Bueno yo a ella no la conocí, pero sí al fantasma de Julien. Asumo que no era tan mal hombre, sin embargo lo quiero mejor lejos.
Lestat de Lioncourt
Fuera diluviaba. Era la segunda noche
en la cual llovía de ese modo. Temía que fuese el advenimiento de
una tragedia. Las veces que Nueva Orleans se cubría de ese modo, que
sentía la furia huracanada de una tormenta en sus calles, alguien en
mi familia moría. Aún era joven, pero recordaba como había llovido
cuando mi abuela partió en busca de una paz distinta, nueva y dulce.
Ya no tendría que escuchar a los músicos entonando como grillos
canciones absurdas para mantener a raya al Impulsor.

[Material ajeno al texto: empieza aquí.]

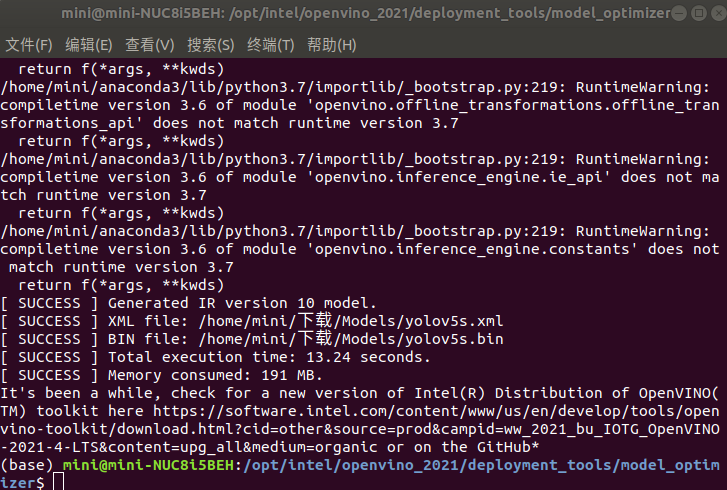Click the "Generated IR version 10 model" line
The image size is (727, 490).
click(241, 303)
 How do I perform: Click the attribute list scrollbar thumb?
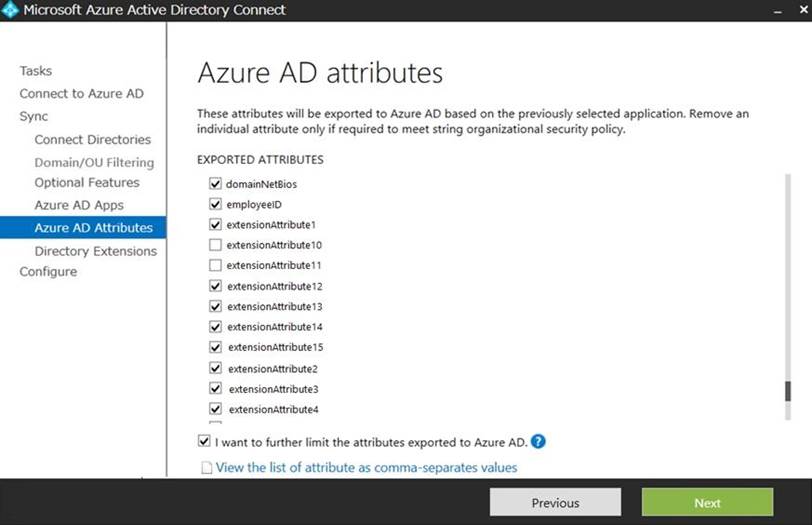point(788,391)
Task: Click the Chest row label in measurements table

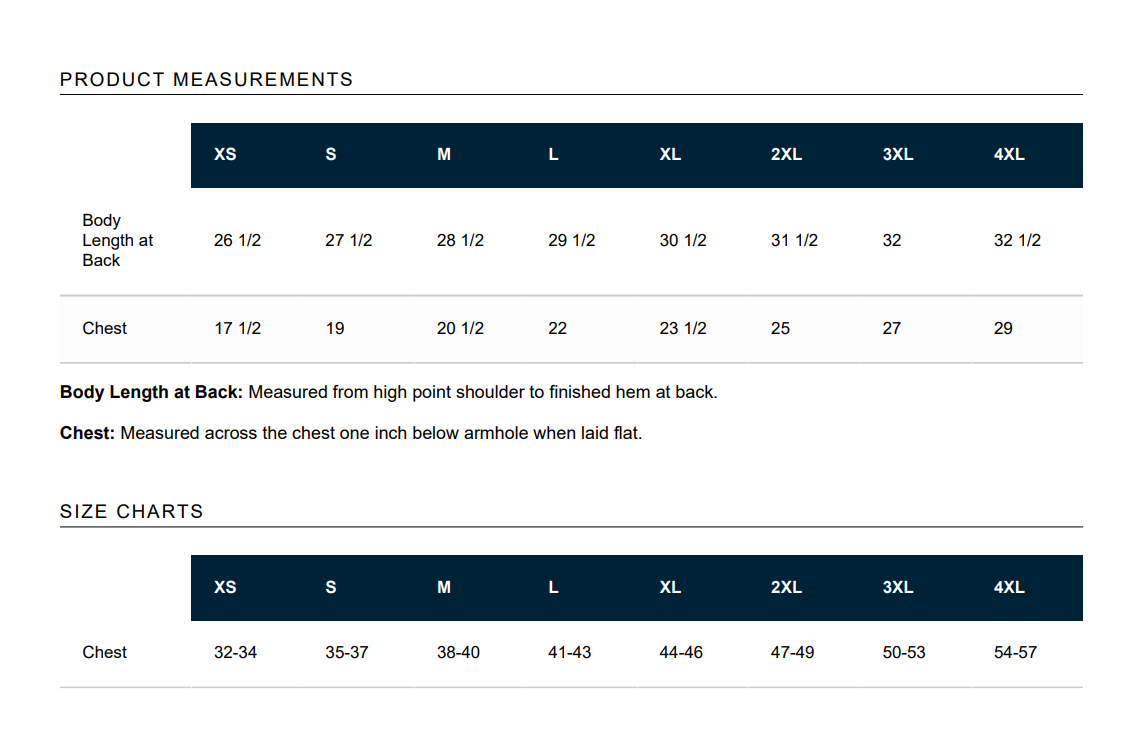Action: pos(104,328)
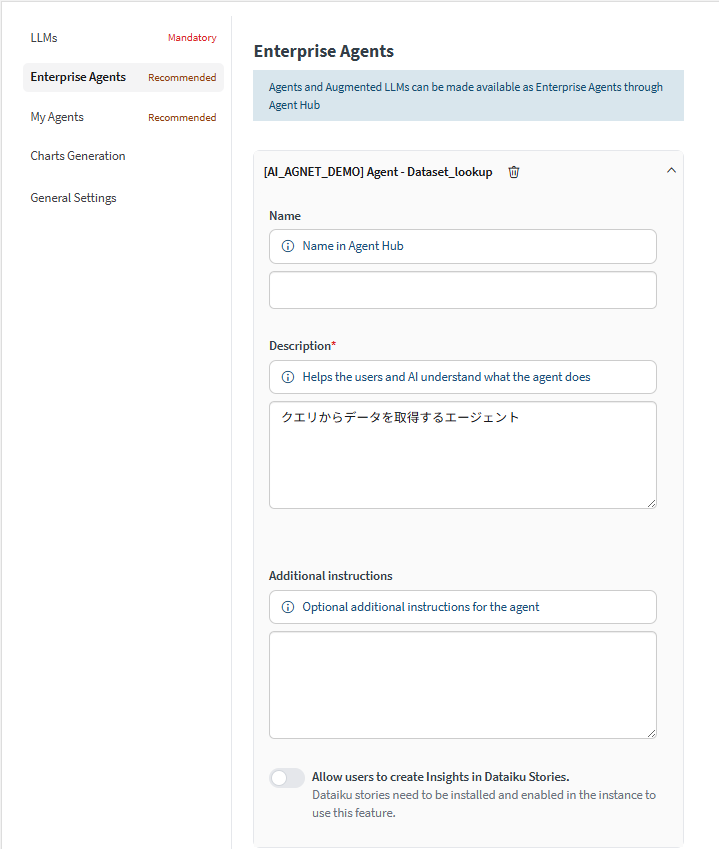
Task: Click the Recommended badge beside My Agents
Action: tap(182, 118)
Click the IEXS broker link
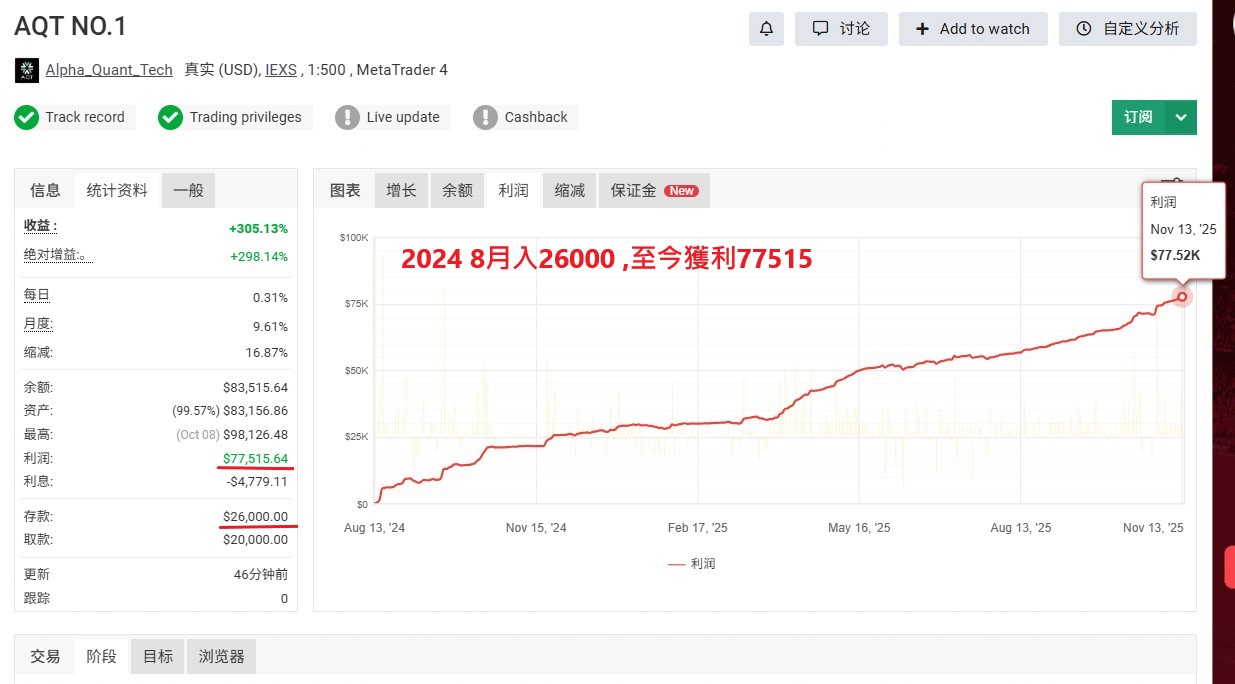The image size is (1235, 684). point(282,70)
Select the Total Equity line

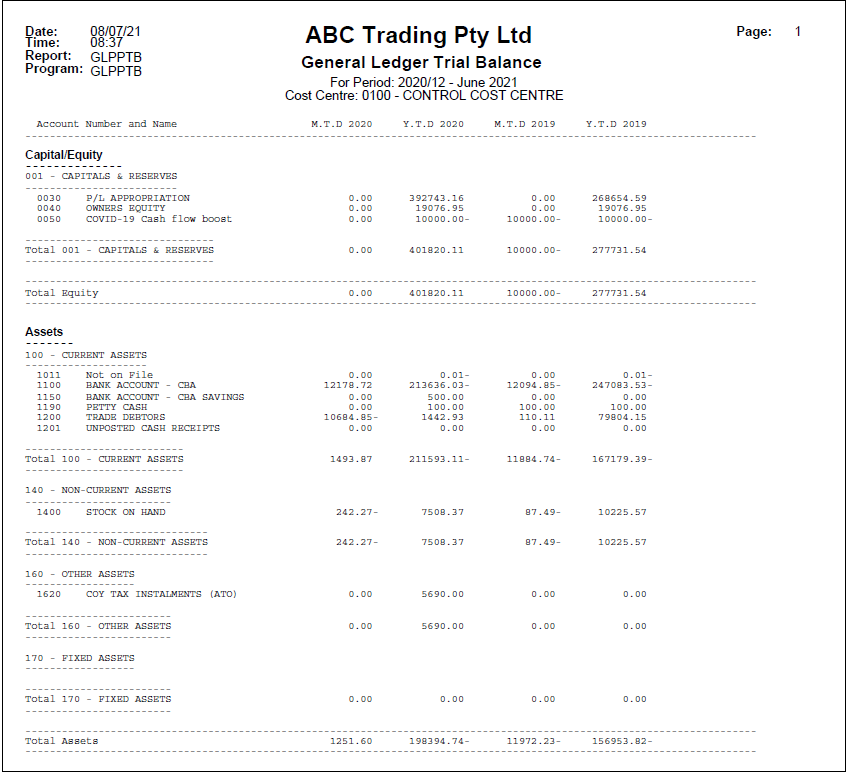[x=56, y=292]
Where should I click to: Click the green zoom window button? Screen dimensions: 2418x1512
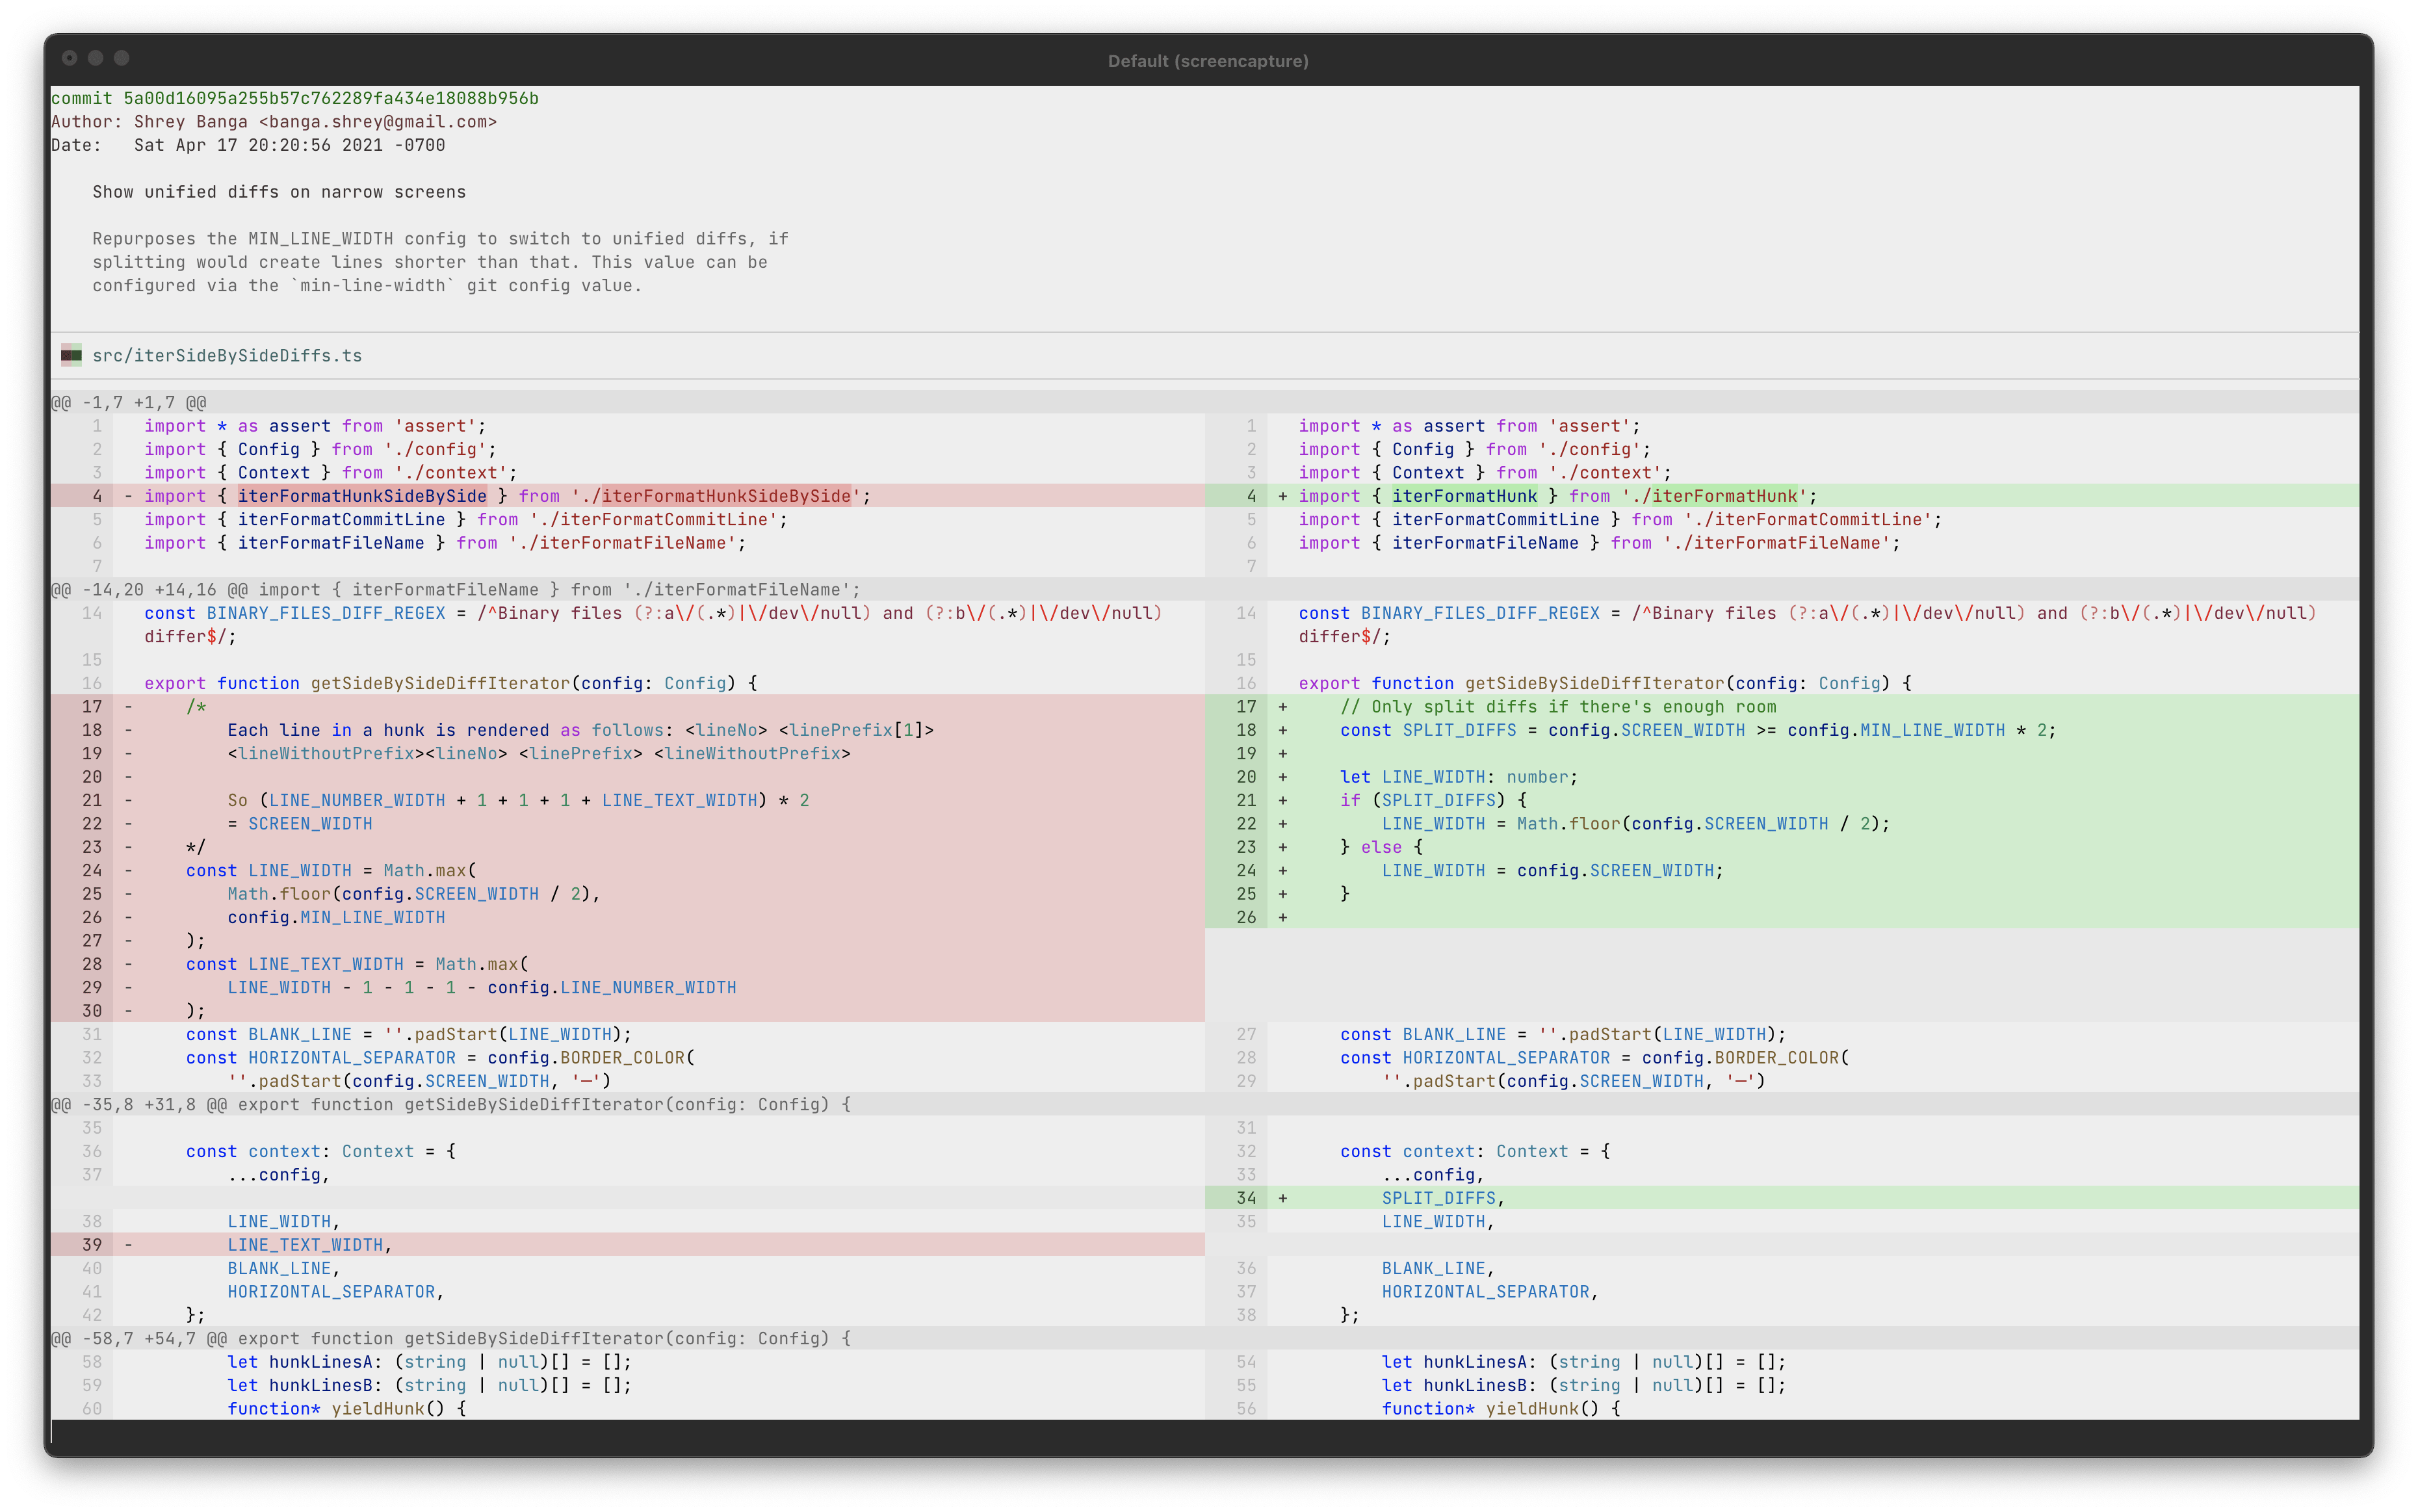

Estaba apoyado en la chimenea de mi
habitación encendiéndome una pipa. Sobre mi despacho había una
taza de chocolate caliente y algunos folios amontonados. Mi letra esa
noche era casi ilegible. Tan sólo eran palabras sueltas llenas de
reproche. Me culpaba a mí mismo de todo lo que estaba sucediendo en
la habitación opuesta a la mía. El pasillo se escuchaba algo
intranquilo. Una enfermera iba y venía buscando al servicio para
conseguir toallas limpias. El doctor cerraba de inmediato la puerta y
se acercaba a la cama de mi hermana. Podía escuchar en las
habitaciones restantes a mis sobrinos llorando. Debí ir a buscarlos,
subirlos a mis piernas y confesarles que todo lo que iba a ocurrir
era un milagro.
Entonces di una calada a mi tabaco y me
acerqué a mi silla, di un sorbo al chocolate y me dije a mí mismo
que era un condenado a muerte. La niña que pronto saldría de su
vientre, llorando y agitándose como un pescado recién capturado,
era mía y fruto de un incesto. Aún así sabía por Lasher que no
era la primera vez que eso sucedía.
Miré a mi alrededor cuando lo sentí
muy cerca de mí. Sonreía satisfecho. Había logrado que yo me
condenase al infierno. Aún así yo no le increpé esta vez. Tan sólo
eché mi espalda hacia atrás y pensé en mi madre, mi abuela, los
libros de la biblioteca de la vieja casa cercana al pantano, la
primera vez que asumí el riesgo de coquetear con “el diablo” y
bailar con él pagando el precio más caro...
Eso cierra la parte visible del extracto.